◆ **Instruction**:
Arrange every line of the entries below into a Markdown table with two columns, No. and Line: number each line in order and skip the blank lines.

◆ **Data shown**:
╔══

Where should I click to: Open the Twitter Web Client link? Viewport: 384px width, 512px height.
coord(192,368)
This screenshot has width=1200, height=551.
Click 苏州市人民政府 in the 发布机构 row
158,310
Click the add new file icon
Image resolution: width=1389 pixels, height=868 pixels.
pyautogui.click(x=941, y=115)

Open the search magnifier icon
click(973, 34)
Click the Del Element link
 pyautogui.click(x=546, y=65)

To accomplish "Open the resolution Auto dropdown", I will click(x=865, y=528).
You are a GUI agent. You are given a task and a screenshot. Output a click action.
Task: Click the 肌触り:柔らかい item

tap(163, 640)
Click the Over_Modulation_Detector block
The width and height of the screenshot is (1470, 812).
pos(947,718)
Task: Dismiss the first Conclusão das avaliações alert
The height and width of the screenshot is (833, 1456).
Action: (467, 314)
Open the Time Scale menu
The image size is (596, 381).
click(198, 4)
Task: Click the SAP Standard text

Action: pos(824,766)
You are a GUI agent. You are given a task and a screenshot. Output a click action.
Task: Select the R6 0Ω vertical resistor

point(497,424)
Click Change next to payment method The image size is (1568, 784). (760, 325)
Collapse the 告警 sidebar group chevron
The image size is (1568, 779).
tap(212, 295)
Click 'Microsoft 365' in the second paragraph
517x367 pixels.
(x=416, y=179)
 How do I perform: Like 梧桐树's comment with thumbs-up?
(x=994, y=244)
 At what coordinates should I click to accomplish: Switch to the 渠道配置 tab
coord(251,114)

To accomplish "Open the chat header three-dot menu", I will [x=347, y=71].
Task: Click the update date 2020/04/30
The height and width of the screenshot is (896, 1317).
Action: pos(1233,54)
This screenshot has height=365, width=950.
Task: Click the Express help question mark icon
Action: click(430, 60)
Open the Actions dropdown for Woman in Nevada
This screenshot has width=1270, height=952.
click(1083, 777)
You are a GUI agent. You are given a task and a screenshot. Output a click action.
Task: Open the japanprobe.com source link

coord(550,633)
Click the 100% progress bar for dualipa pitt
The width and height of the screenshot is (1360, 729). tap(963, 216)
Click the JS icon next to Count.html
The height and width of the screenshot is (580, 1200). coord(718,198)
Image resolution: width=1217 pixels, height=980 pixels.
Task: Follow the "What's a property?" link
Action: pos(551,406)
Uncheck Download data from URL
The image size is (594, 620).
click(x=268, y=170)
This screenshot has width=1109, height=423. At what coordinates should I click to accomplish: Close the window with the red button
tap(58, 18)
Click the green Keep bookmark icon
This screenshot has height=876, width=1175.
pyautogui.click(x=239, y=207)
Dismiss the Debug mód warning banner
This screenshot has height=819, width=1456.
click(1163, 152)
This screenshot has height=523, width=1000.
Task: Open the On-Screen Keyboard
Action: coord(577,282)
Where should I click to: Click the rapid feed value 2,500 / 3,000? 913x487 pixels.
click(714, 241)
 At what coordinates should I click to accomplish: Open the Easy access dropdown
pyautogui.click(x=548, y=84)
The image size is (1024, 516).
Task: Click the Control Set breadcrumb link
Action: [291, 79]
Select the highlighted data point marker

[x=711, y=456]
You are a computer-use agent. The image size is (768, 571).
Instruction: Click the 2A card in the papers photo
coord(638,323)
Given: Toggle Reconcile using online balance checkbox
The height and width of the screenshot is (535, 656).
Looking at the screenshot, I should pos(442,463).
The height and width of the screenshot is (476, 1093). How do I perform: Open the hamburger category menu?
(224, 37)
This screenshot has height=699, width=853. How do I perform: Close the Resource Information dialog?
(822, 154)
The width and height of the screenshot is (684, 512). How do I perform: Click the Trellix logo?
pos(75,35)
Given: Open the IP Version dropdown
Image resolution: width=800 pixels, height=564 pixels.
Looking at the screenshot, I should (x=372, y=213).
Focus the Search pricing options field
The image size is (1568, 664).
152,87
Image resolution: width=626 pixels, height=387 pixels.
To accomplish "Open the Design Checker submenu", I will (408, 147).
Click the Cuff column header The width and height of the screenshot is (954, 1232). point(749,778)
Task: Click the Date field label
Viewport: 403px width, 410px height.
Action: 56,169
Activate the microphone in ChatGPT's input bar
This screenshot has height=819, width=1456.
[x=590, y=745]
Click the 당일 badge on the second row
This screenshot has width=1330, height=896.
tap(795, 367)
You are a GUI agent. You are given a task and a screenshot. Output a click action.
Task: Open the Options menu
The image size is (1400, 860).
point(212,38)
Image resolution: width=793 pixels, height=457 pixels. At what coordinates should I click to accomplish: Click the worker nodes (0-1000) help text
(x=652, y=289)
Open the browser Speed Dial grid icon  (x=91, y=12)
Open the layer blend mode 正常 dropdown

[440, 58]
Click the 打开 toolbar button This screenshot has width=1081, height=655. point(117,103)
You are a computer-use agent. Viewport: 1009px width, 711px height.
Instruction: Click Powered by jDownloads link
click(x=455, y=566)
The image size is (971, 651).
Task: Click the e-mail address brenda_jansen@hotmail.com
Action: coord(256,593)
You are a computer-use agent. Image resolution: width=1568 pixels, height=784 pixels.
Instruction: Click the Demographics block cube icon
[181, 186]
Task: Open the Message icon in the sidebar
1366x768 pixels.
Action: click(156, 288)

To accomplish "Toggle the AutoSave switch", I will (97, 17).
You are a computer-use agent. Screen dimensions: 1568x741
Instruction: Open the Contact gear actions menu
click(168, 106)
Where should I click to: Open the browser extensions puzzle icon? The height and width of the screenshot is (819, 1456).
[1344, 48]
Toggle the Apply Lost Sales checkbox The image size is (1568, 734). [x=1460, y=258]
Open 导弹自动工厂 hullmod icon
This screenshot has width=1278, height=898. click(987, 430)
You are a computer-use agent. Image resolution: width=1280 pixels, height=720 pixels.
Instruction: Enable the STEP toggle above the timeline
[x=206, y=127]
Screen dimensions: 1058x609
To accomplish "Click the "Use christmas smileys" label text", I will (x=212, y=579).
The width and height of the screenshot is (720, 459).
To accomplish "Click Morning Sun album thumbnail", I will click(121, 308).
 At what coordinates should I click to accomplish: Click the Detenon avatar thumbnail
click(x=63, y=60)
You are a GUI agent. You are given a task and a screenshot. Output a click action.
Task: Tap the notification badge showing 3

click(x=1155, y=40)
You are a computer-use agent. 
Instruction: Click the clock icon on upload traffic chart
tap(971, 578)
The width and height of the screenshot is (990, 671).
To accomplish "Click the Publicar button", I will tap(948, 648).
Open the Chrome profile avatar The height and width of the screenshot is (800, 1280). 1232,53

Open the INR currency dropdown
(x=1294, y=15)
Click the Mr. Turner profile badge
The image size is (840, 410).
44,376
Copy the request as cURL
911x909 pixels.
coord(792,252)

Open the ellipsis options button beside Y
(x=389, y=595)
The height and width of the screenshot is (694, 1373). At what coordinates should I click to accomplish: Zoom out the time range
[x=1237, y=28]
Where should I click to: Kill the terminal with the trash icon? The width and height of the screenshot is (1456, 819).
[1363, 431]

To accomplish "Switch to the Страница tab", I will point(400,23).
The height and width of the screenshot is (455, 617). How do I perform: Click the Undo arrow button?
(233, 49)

╚══

◆ **Output for this task**:
| No. | Line |
|---|---|
| 1 | Where should I click to: Open the Twitter Web Client link? Viewport: 384px width, 512px height. |
| 2 | coord(192,368) |
| 3 | This screenshot has width=1200, height=551. |
| 4 | Click 苏州市人民政府 in the 发布机构 row |
| 5 | 158,310 |
| 6 | Click the add new file icon |
| 7 | Image resolution: width=1389 pixels, height=868 pixels. |
| 8 | pyautogui.click(x=941, y=115) |
| 9 | Open the search magnifier icon |
| 10 | click(973, 34) |
| 11 | Click the Del Element link |
| 12 |  pyautogui.click(x=546, y=65) |
| 13 | To accomplish "Open the resolution Auto dropdown", I will click(x=865, y=528). |
| 14 | You are a GUI agent. You are given a task and a screenshot. Output a click action. |
| 15 | Task: Click the 肌触り:柔らかい item |
| 16 | tap(163, 640) |
| 17 | Click the Over_Modulation_Detector block |
| 18 | The width and height of the screenshot is (1470, 812). |
| 19 | pos(947,718) |
| 20 | Task: Dismiss the first Conclusão das avaliações alert |
| 21 | The height and width of the screenshot is (833, 1456). |
| 22 | Action: (467, 314) |
| 23 | Open the Time Scale menu |
| 24 | The image size is (596, 381). |
| 25 | click(198, 4) |
| 26 | Task: Click the SAP Standard text |
| 27 | Action: pos(824,766) |
| 28 | You are a GUI agent. You are given a task and a screenshot. Output a click action. |
| 29 | Task: Select the R6 0Ω vertical resistor |
| 30 | point(497,424) |
| 31 | Click Change next to payment method The image size is (1568, 784). (760, 325) |
| 32 | Collapse the 告警 sidebar group chevron |
| 33 | The image size is (1568, 779). |
| 34 | tap(212, 295) |
| 35 | Click 'Microsoft 365' in the second paragraph |
| 36 | 517x367 pixels. |
| 37 | (x=416, y=179) |
| 38 |  How do I perform: Like 梧桐树's comment with thumbs-up? |
| 39 | (x=994, y=244) |
| 40 |  At what coordinates should I click to accomplish: Switch to the 渠道配置 tab |
| 41 | coord(251,114) |
| 42 | To accomplish "Open the chat header three-dot menu", I will [x=347, y=71]. |
| 43 | Task: Click the update date 2020/04/30 |
| 44 | The height and width of the screenshot is (896, 1317). |
| 45 | Action: pos(1233,54) |
| 46 | This screenshot has height=365, width=950. |
| 47 | Task: Click the Express help question mark icon |
| 48 | Action: click(430, 60) |
| 49 | Open the Actions dropdown for Woman in Nevada |
| 50 | This screenshot has width=1270, height=952. |
| 51 | click(1083, 777) |
| 52 | You are a GUI agent. You are given a task and a screenshot. Output a click action. |
| 53 | Task: Open the japanprobe.com source link |
| 54 | coord(550,633) |
| 55 | Click the 100% progress bar for dualipa pitt |
| 56 | The width and height of the screenshot is (1360, 729). tap(963, 216) |
| 57 | Click the JS icon next to Count.html |
| 58 | The height and width of the screenshot is (580, 1200). coord(718,198) |
| 59 | Image resolution: width=1217 pixels, height=980 pixels. |
| 60 | Task: Follow the "What's a property?" link |
| 61 | Action: pos(551,406) |
| 62 | Uncheck Download data from URL |
| 63 | The image size is (594, 620). |
| 64 | click(x=268, y=170) |
| 65 | This screenshot has width=1109, height=423. At what coordinates should I click to accomplish: Close the window with the red button |
| 66 | tap(58, 18) |
| 67 | Click the green Keep bookmark icon |
| 68 | This screenshot has height=876, width=1175. |
| 69 | pyautogui.click(x=239, y=207) |
| 70 | Dismiss the Debug mód warning banner |
| 71 | This screenshot has height=819, width=1456. |
| 72 | click(1163, 152) |
| 73 | This screenshot has height=523, width=1000. |
| 74 | Task: Open the On-Screen Keyboard |
| 75 | Action: coord(577,282) |
| 76 | Where should I click to: Click the rapid feed value 2,500 / 3,000? 913x487 pixels. |
| 77 | click(714, 241) |
| 78 |  At what coordinates should I click to accomplish: Open the Easy access dropdown |
| 79 | pyautogui.click(x=548, y=84) |
| 80 | The image size is (1024, 516). |
| 81 | Task: Click the Control Set breadcrumb link |
| 82 | Action: [291, 79] |
| 83 | Select the highlighted data point marker |
| 84 | [x=711, y=456] |
| 85 | You are a computer-use agent. The image size is (768, 571). |
| 86 | Instruction: Click the 2A card in the papers photo |
| 87 | coord(638,323) |
| 88 | Given: Toggle Reconcile using online balance checkbox |
| 89 | The height and width of the screenshot is (535, 656). |
| 90 | Looking at the screenshot, I should pos(442,463). |
| 91 | The height and width of the screenshot is (476, 1093). How do I perform: Open the hamburger category menu? |
| 92 | (224, 37) |
| 93 | This screenshot has height=699, width=853. How do I perform: Close the Resource Information dialog? |
| 94 | (822, 154) |
| 95 | The width and height of the screenshot is (684, 512). How do I perform: Click the Trellix logo? |
| 96 | pos(75,35) |
| 97 | Given: Open the IP Version dropdown |
| 98 | Image resolution: width=800 pixels, height=564 pixels. |
| 99 | Looking at the screenshot, I should (x=372, y=213). |
| 100 | Focus the Search pricing options field |
| 101 | The image size is (1568, 664). |
| 102 | 152,87 |
| 103 | Image resolution: width=626 pixels, height=387 pixels. |
| 104 | To accomplish "Open the Design Checker submenu", I will (408, 147). |
| 105 | Click the Cuff column header The width and height of the screenshot is (954, 1232). point(749,778) |
| 106 | Task: Click the Date field label |
| 107 | Viewport: 403px width, 410px height. |
| 108 | Action: 56,169 |
| 109 | Activate the microphone in ChatGPT's input bar |
| 110 | This screenshot has height=819, width=1456. |
| 111 | [x=590, y=745] |
| 112 | Click the 당일 badge on the second row |
| 113 | This screenshot has width=1330, height=896. |
| 114 | tap(795, 367) |
| 115 | You are a GUI agent. You are given a task and a screenshot. Output a click action. |
| 116 | Task: Open the Options menu |
| 117 | The image size is (1400, 860). |
| 118 | point(212,38) |
| 119 | Image resolution: width=793 pixels, height=457 pixels. At what coordinates should I click to accomplish: Click the worker nodes (0-1000) help text |
| 120 | (x=652, y=289) |
| 121 | Open the browser Speed Dial grid icon  (x=91, y=12) |
| 122 | Open the layer blend mode 正常 dropdown |
| 123 | [440, 58] |
| 124 | Click the 打开 toolbar button This screenshot has width=1081, height=655. point(117,103) |
| 125 | You are a computer-use agent. Viewport: 1009px width, 711px height. |
| 126 | Instruction: Click Powered by jDownloads link |
| 127 | click(x=455, y=566) |
| 128 | The image size is (971, 651). |
| 129 | Task: Click the e-mail address brenda_jansen@hotmail.com |
| 130 | Action: coord(256,593) |
| 131 | You are a computer-use agent. Image resolution: width=1568 pixels, height=784 pixels. |
| 132 | Instruction: Click the Demographics block cube icon |
| 133 | [181, 186] |
| 134 | Task: Open the Message icon in the sidebar |
| 135 | 1366x768 pixels. |
| 136 | Action: click(156, 288) |
| 137 | To accomplish "Toggle the AutoSave switch", I will (97, 17). |
| 138 | You are a computer-use agent. Screen dimensions: 1568x741 |
| 139 | Instruction: Open the Contact gear actions menu |
| 140 | click(168, 106) |
| 141 | Where should I click to: Open the browser extensions puzzle icon? The height and width of the screenshot is (819, 1456). |
| 142 | [1344, 48] |
| 143 | Toggle the Apply Lost Sales checkbox The image size is (1568, 734). [x=1460, y=258] |
| 144 | Open 导弹自动工厂 hullmod icon |
| 145 | This screenshot has width=1278, height=898. click(987, 430) |
| 146 | You are a computer-use agent. Image resolution: width=1280 pixels, height=720 pixels. |
| 147 | Instruction: Enable the STEP toggle above the timeline |
| 148 | [x=206, y=127] |
| 149 | Screen dimensions: 1058x609 |
| 150 | To accomplish "Click the "Use christmas smileys" label text", I will (x=212, y=579). |
| 151 | The width and height of the screenshot is (720, 459). |
| 152 | To accomplish "Click Morning Sun album thumbnail", I will click(121, 308). |
| 153 |  At what coordinates should I click to accomplish: Click the Detenon avatar thumbnail |
| 154 | click(x=63, y=60) |
| 155 | You are a GUI agent. You are given a task and a screenshot. Output a click action. |
| 156 | Task: Tap the notification badge showing 3 |
| 157 | click(x=1155, y=40) |
| 158 | You are a computer-use agent.  |
| 159 | Instruction: Click the clock icon on upload traffic chart |
| 160 | tap(971, 578) |
| 161 | The width and height of the screenshot is (990, 671). |
| 162 | To accomplish "Click the Publicar button", I will tap(948, 648). |
| 163 | Open the Chrome profile avatar The height and width of the screenshot is (800, 1280). 1232,53 |
| 164 | Open the INR currency dropdown |
| 165 | (x=1294, y=15) |
| 166 | Click the Mr. Turner profile badge |
| 167 | The image size is (840, 410). |
| 168 | 44,376 |
| 169 | Copy the request as cURL |
| 170 | 911x909 pixels. |
| 171 | coord(792,252) |
| 172 | Open the ellipsis options button beside Y |
| 173 | (x=389, y=595) |
| 174 | The height and width of the screenshot is (694, 1373). At what coordinates should I click to accomplish: Zoom out the time range |
| 175 | [x=1237, y=28] |
| 176 | Where should I click to: Kill the terminal with the trash icon? The width and height of the screenshot is (1456, 819). |
| 177 | [1363, 431] |
| 178 | To accomplish "Switch to the Страница tab", I will point(400,23). |
| 179 | The height and width of the screenshot is (455, 617). How do I perform: Click the Undo arrow button? |
| 180 | (233, 49) |